(Stored data)

%%

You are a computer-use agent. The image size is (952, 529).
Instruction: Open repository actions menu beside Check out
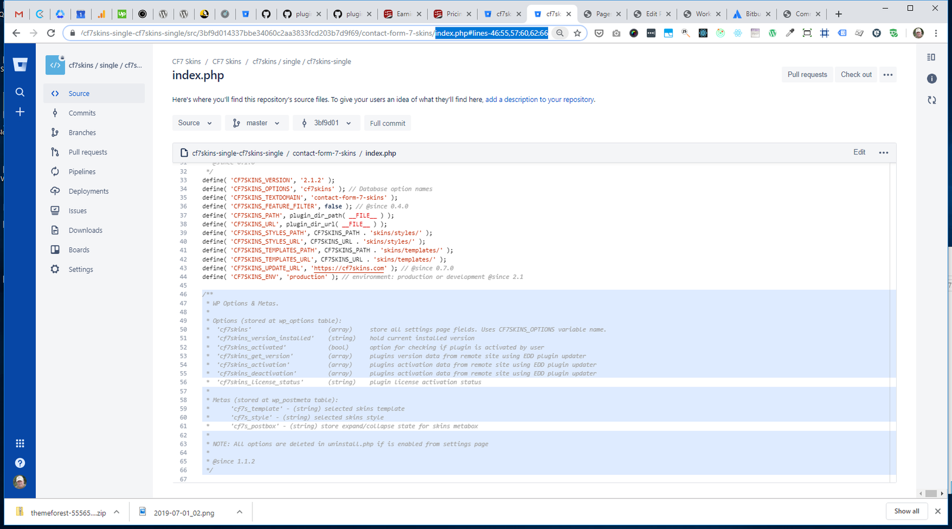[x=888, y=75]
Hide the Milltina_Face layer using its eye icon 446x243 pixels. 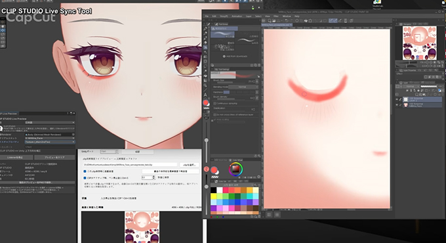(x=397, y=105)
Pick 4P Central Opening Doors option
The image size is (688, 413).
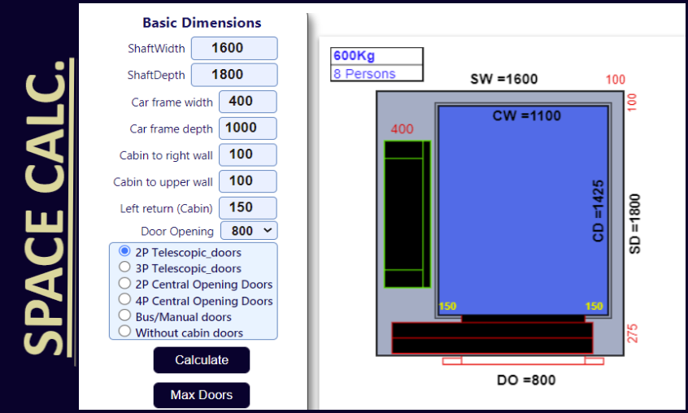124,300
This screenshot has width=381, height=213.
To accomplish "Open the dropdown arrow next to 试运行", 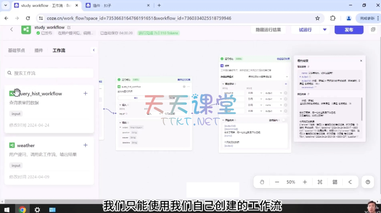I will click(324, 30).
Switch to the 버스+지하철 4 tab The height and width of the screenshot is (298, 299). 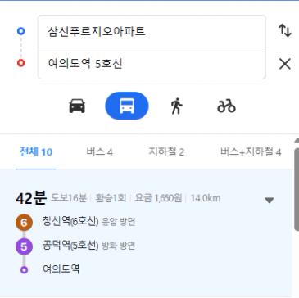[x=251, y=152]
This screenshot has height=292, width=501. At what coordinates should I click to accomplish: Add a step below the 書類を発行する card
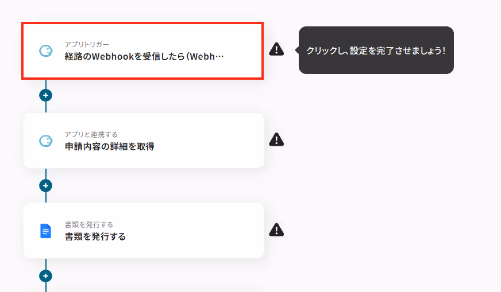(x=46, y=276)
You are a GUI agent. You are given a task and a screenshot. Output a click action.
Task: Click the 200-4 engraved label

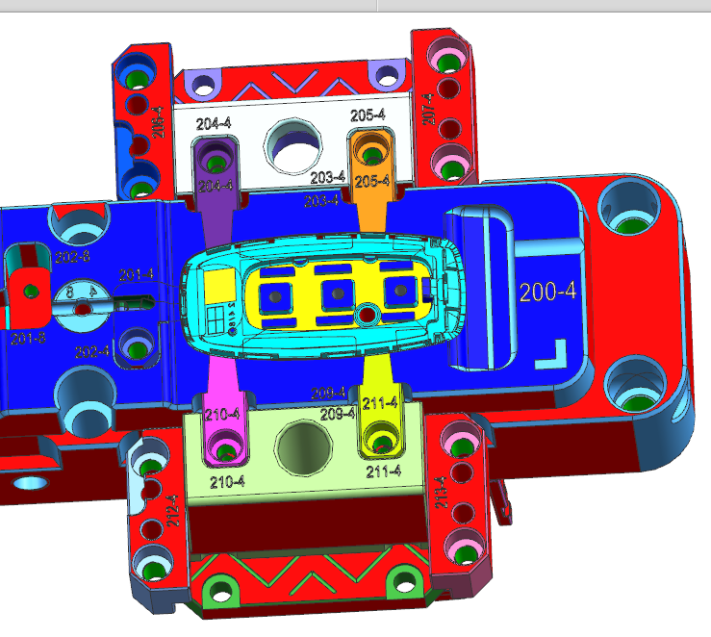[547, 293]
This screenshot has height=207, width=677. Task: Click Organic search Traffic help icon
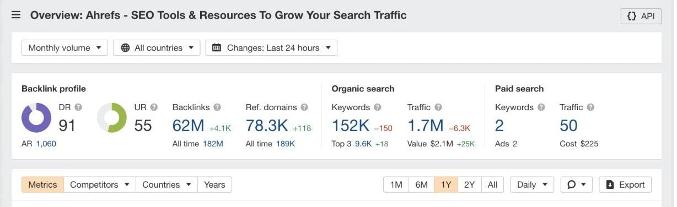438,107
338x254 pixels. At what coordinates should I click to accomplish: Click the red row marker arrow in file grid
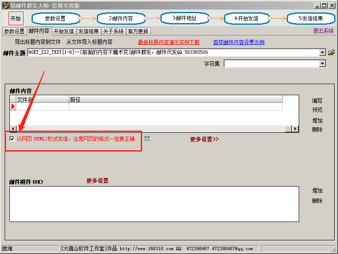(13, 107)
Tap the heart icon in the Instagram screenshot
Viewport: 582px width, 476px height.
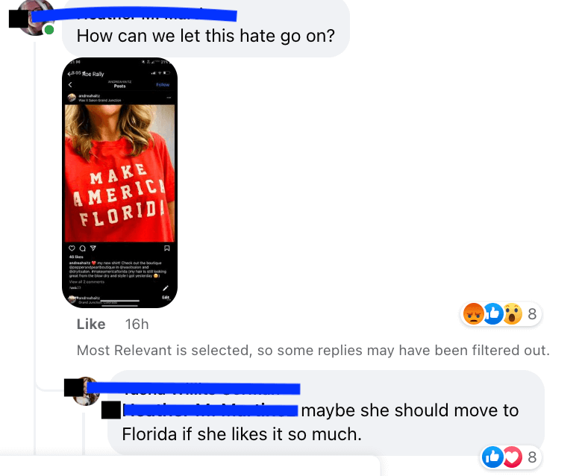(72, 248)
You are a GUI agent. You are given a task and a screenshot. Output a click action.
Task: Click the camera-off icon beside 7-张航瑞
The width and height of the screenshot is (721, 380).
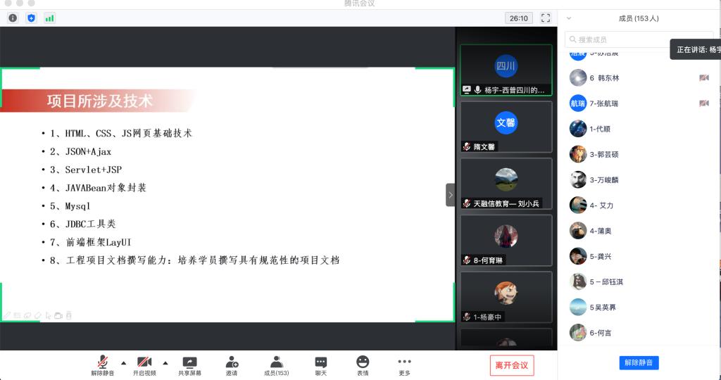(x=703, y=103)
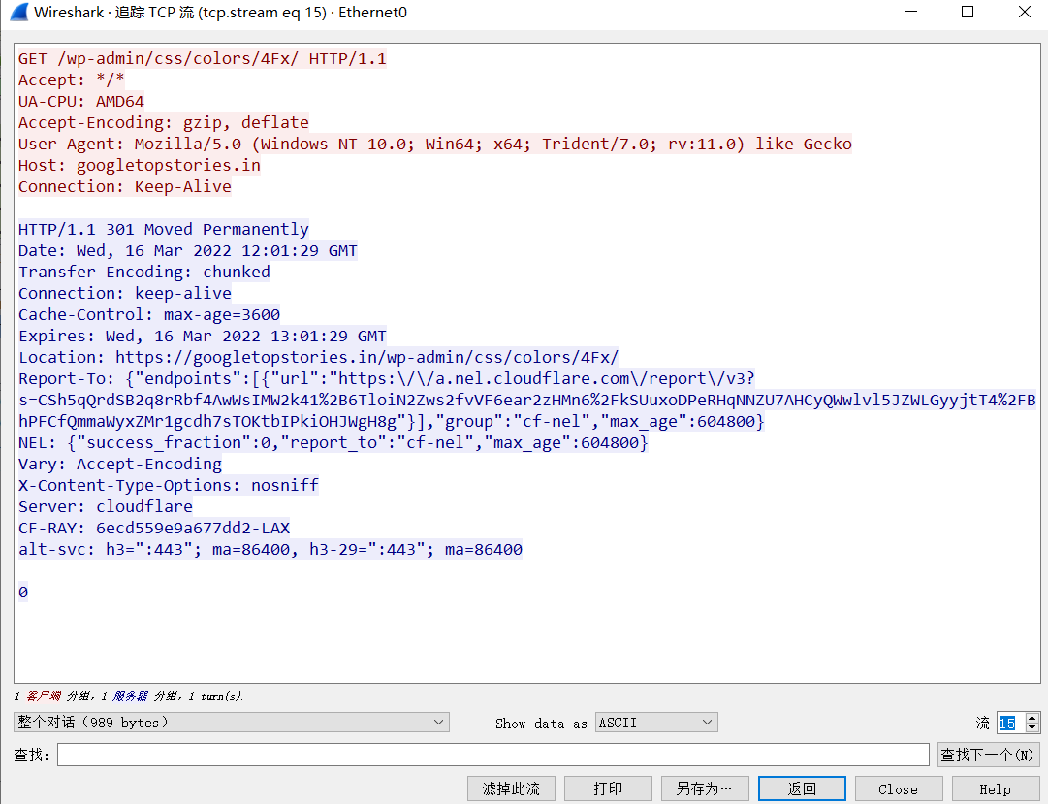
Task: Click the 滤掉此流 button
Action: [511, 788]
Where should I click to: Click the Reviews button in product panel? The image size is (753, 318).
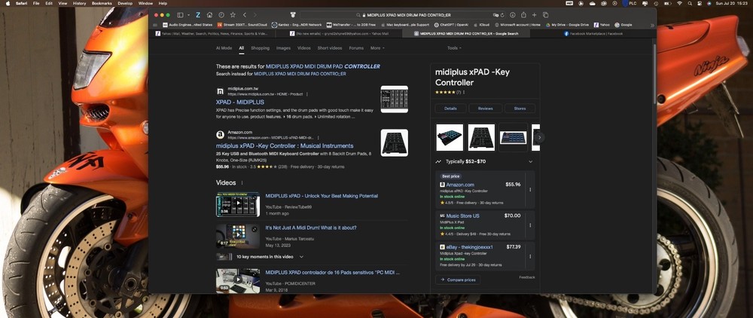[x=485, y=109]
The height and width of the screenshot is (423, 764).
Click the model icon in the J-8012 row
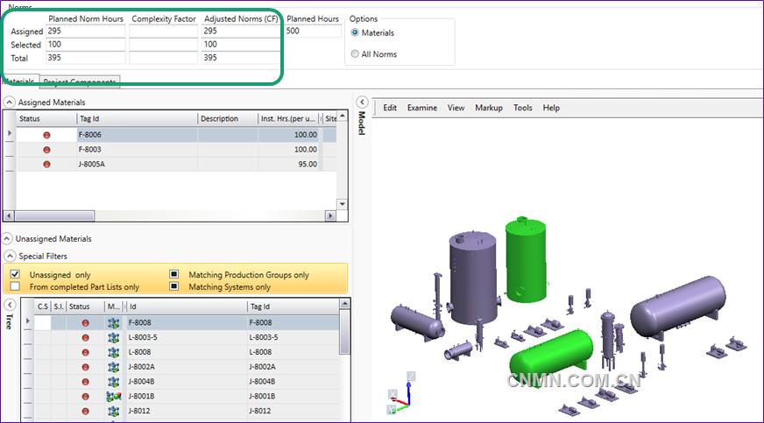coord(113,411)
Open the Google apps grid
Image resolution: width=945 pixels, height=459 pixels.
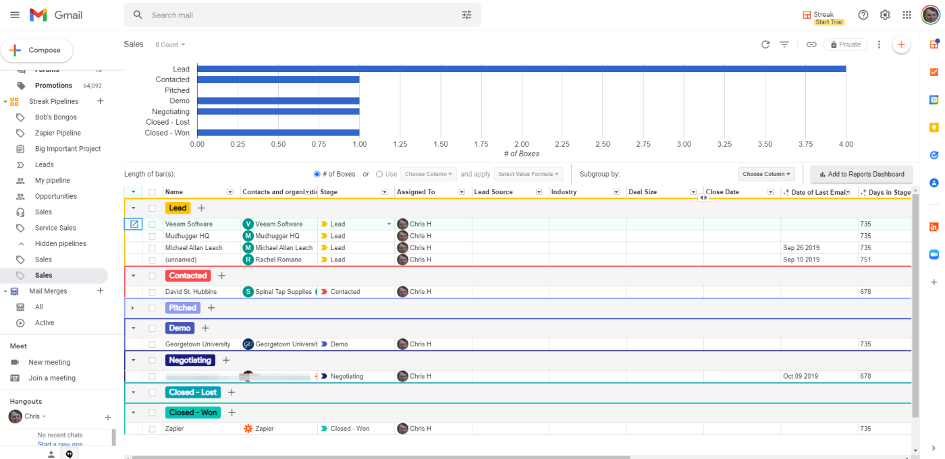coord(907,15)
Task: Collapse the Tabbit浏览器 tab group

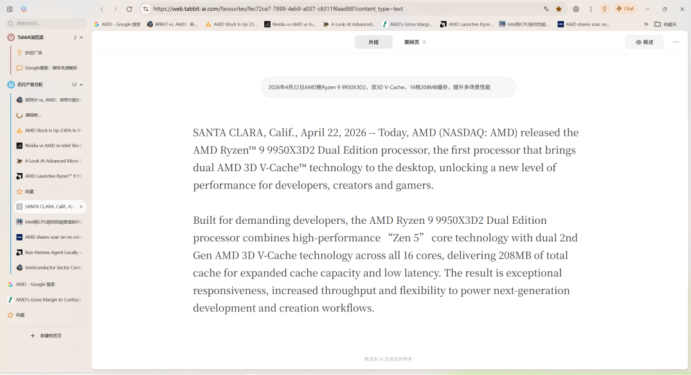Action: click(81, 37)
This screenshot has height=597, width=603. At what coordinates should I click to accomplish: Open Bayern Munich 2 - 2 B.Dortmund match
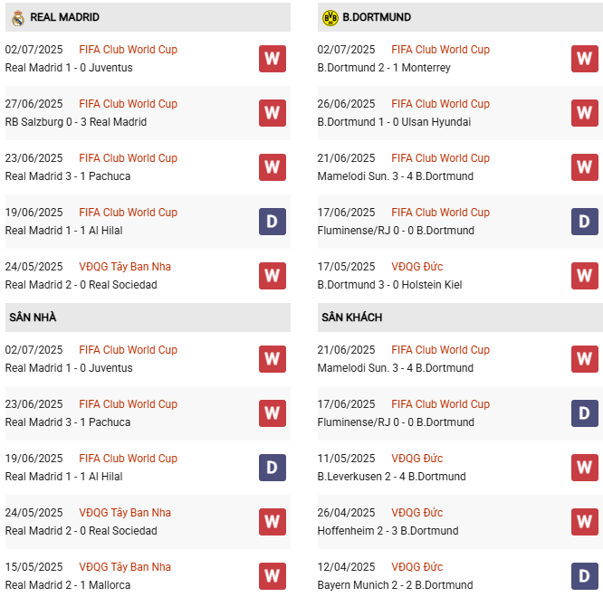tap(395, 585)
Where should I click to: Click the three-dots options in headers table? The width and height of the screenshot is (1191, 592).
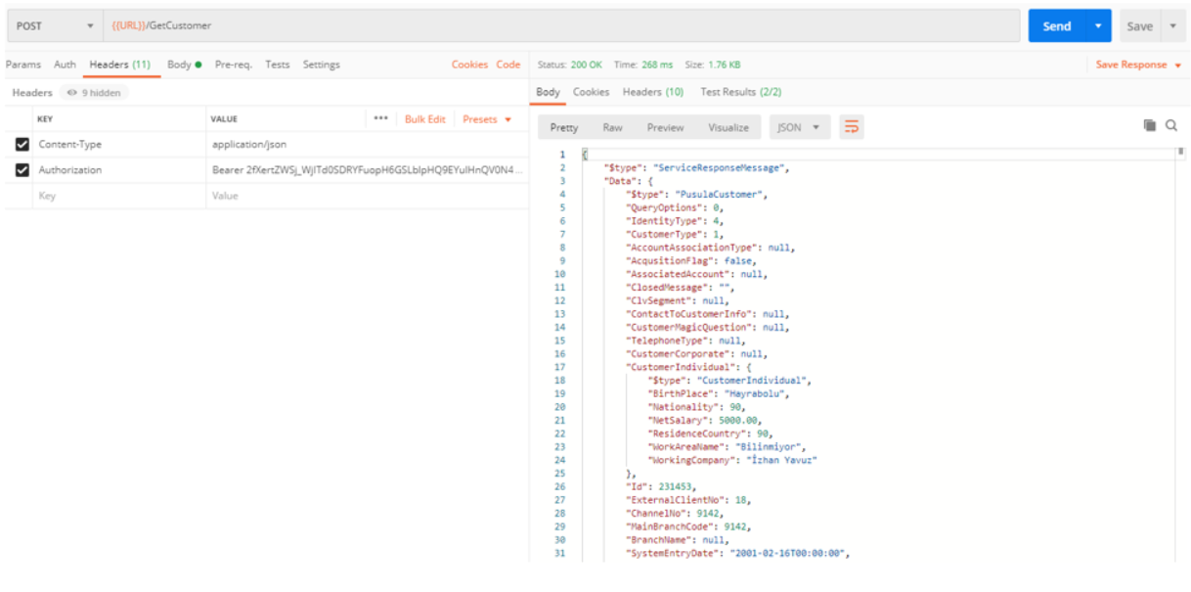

%%

_PROMPT:_
Your task is to restate word for word the lines from the one containing "The width and height of the screenshot is (721, 380)." through the last line of the data, both ends included, with no pictures.

_RESULT OF THE EXERCISE:_
The width and height of the screenshot is (721, 380).
(x=703, y=103)
Task: Click the 滤掉此流 button
Action: [511, 788]
Where should I click to: Click the Reviews button in product panel? The image size is (753, 318).
[x=485, y=109]
The height and width of the screenshot is (423, 764).
Click the model icon in the J-8012 row
coord(113,411)
Open the Google apps grid
Image resolution: width=945 pixels, height=459 pixels.
coord(907,15)
Task: Collapse the Tabbit浏览器 tab group

Action: click(81, 37)
This screenshot has height=597, width=603. At what coordinates should I click to accomplish: Open Bayern Munich 2 - 2 B.Dortmund match
tap(395, 585)
Where should I click to: Click the three-dots options in headers table? The width and height of the screenshot is (1191, 592).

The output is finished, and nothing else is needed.